Logging is here!

Kubernetes

Agent CheckAgent Check
Kubernetes Dashboard

Overview

Get metrics from kubernetes service in real time to:

  • Visualize and monitor kubernetes states
  • Be notified about kubernetes failovers and events.

For Kubernetes, it’s recommended to run the Agent in a DaemonSet. We have created a Docker image with both the Docker and the Kubernetes integrations enabled.

You can also just run the Datadog Agent on your host and configure it to gather your Kubernetes metrics.

Setup Kubernetes

Installation

Container Installation

Thanks to Kubernetes, you can take advantage of DaemonSets to automatically deploy the Datadog Agent on all your nodes (or on specific nodes by using nodeSelectors).

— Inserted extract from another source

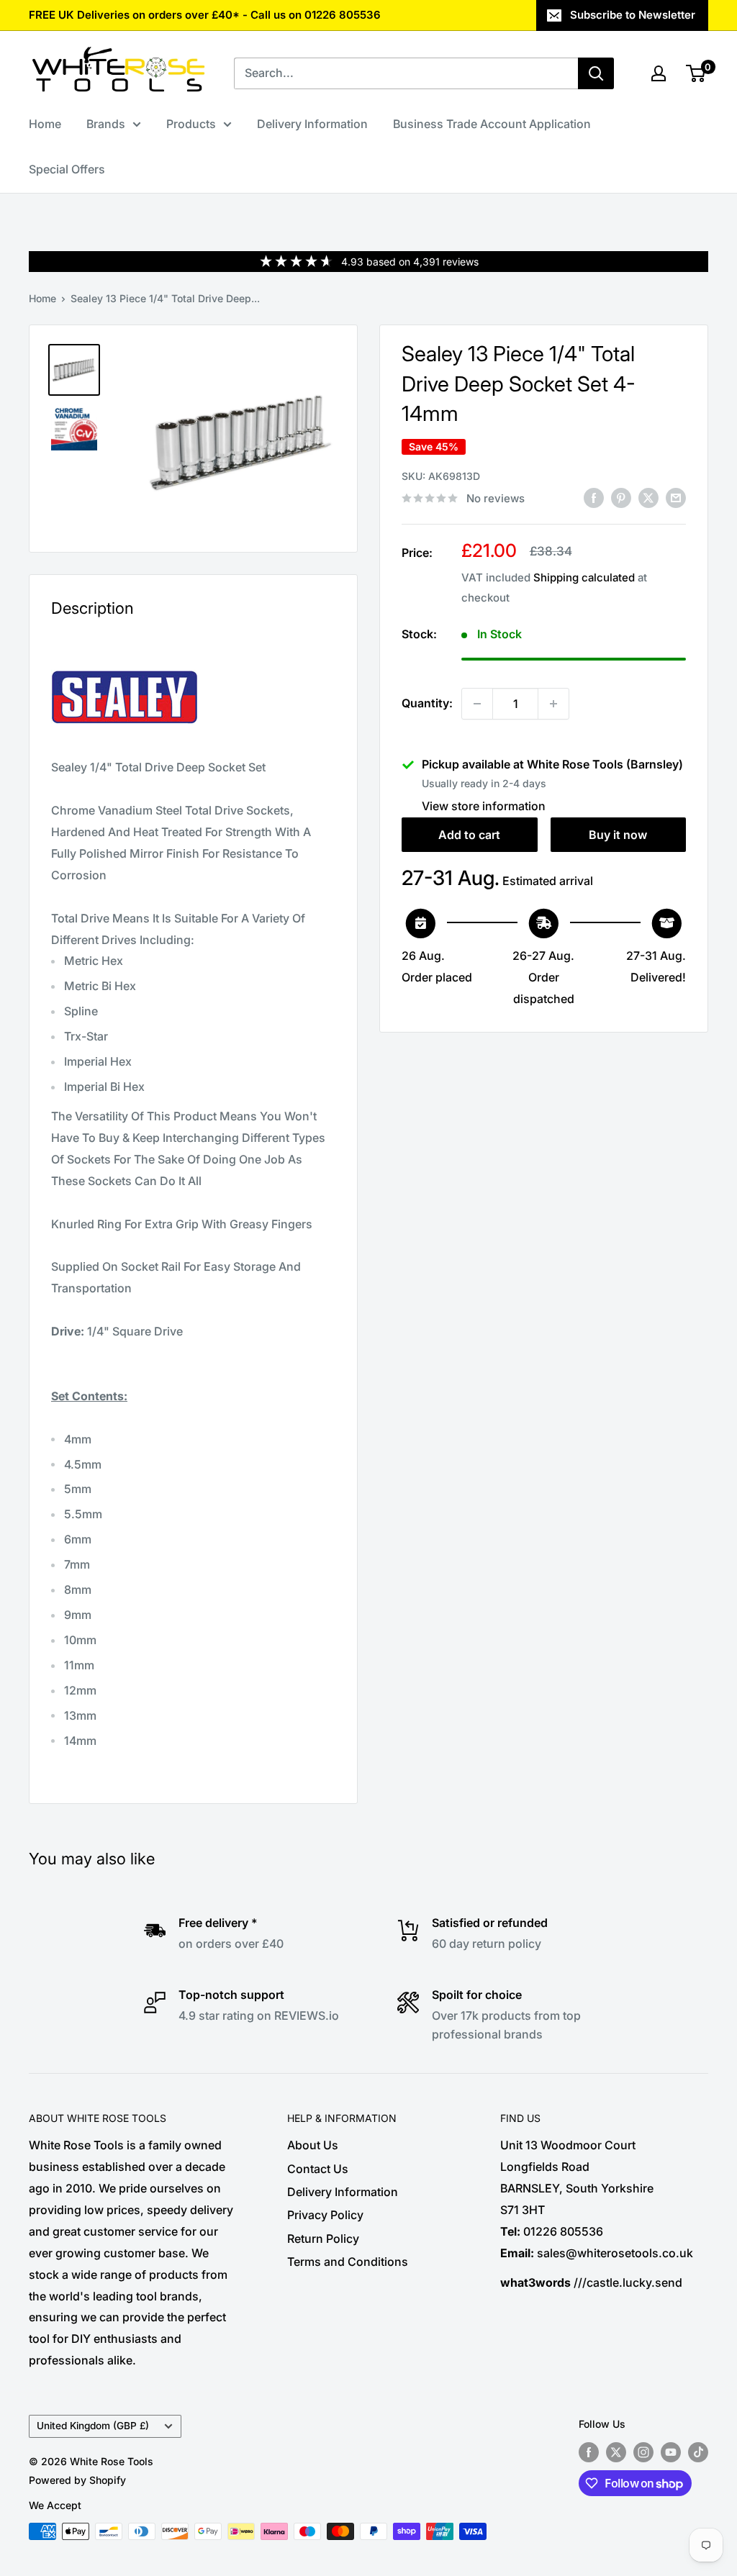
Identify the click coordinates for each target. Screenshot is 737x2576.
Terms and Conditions (347, 2261)
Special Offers (67, 169)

If DaemonSets are not an option for your Kubernetes cluster, install the Datadog agent as a sidecar container on each Kubernetes node.

If your Kubernetes has RBAC enabled, see the documentation on how to configure RBAC permissions with your Datadog-Kubernetes integration.

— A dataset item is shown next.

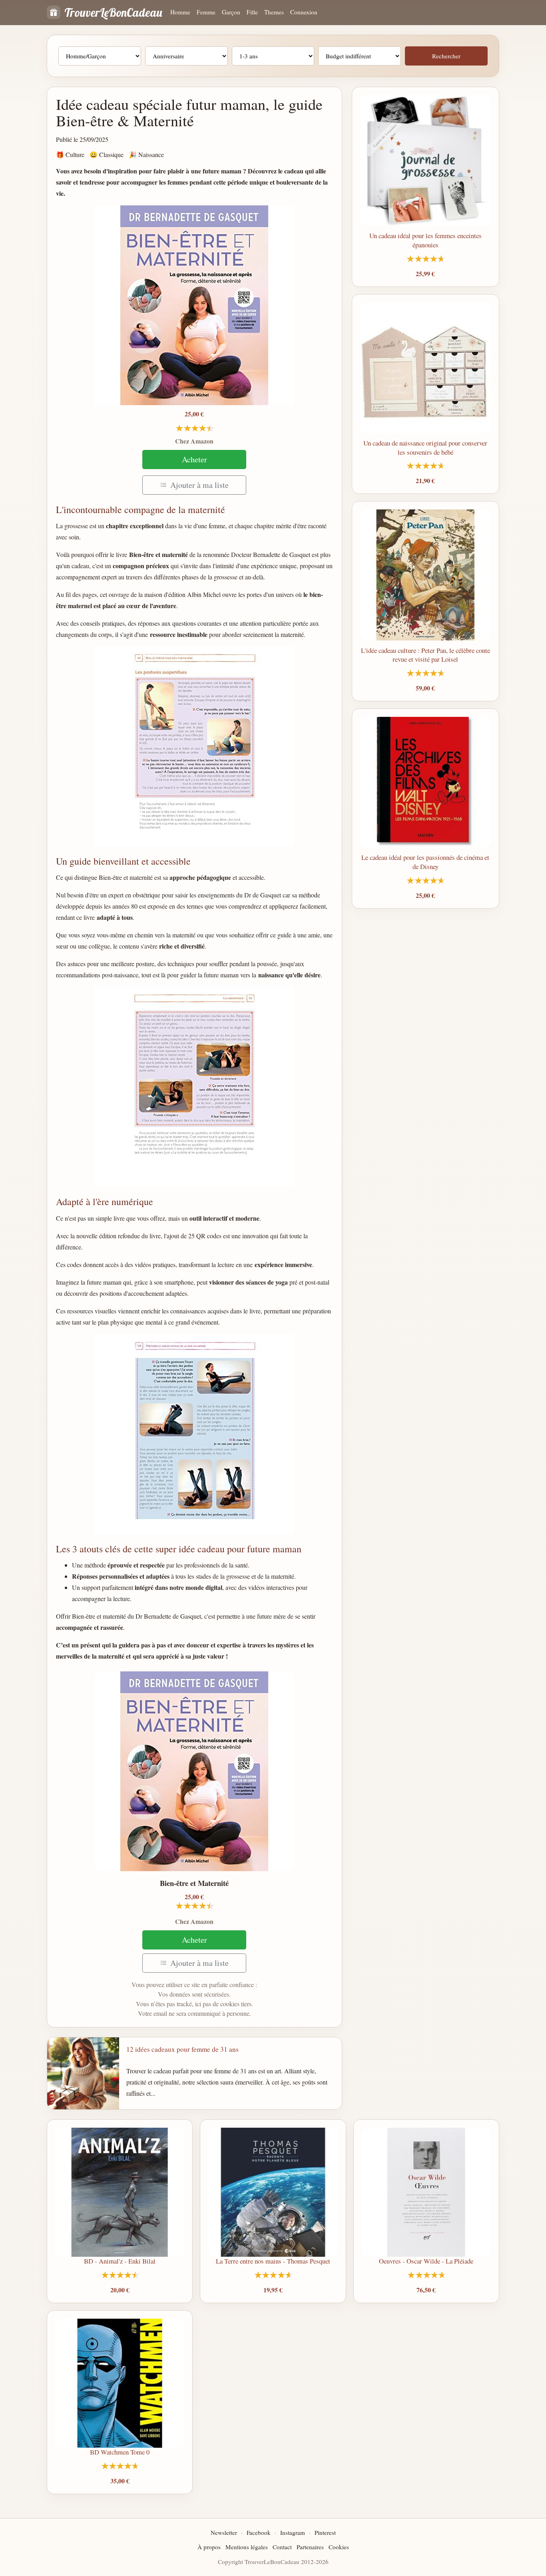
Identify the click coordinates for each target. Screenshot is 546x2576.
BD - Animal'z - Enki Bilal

  • Create the following dd-agent.yaml manifest:
apiVersion: extensions/v1beta1
kind: DaemonSet
metadata:
  name: dd-agent
spec:
  template:
    metadata:
      labels:
        app: dd-agent
      name: dd-agent
    spec:
      containers:
      - image: datadog/docker-dd-agent:latest
        imagePullPolicy: Always
        name: dd-agent
        ports:
          - containerPort: 8125
            name: dogstatsdport
            protocol: UDP
        env:
          - name: API_KEY
            value: "YOUR_API_KEY"
          - name: KUBERNETES
            value: "yes"
        volumeMounts:
          - name: dockersocket
            mountPath: /var/run/docker.sock
          - name: procdir
            mountPath: /host/proc
            readOnly: true
          - name: cgroups
            mountPath: /host/sys/fs/cgroup
            readOnly: true
      volumes:
        - hostPath:
            path: /var/run/docker.sock
          name: dockersocket
        - hostPath:
            path: /proc
          name: procdir
        - hostPath:
            path: /sys/fs/cgroup
          name: cgroups

Replace YOUR_API_KEY with your api key or use Kubernetes secrets to set your API key as an environement variable.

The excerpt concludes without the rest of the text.